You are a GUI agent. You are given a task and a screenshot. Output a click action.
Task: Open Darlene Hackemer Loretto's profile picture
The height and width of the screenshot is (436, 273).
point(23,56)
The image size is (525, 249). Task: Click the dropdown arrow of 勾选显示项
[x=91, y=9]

## Your instructions:
Extract every line from the one with "The image size" down to the final line above, both included, exactly as written.

## Completed exercise:
The image size is (525, 249). Task: Click the dropdown arrow of 勾选显示项
[x=91, y=9]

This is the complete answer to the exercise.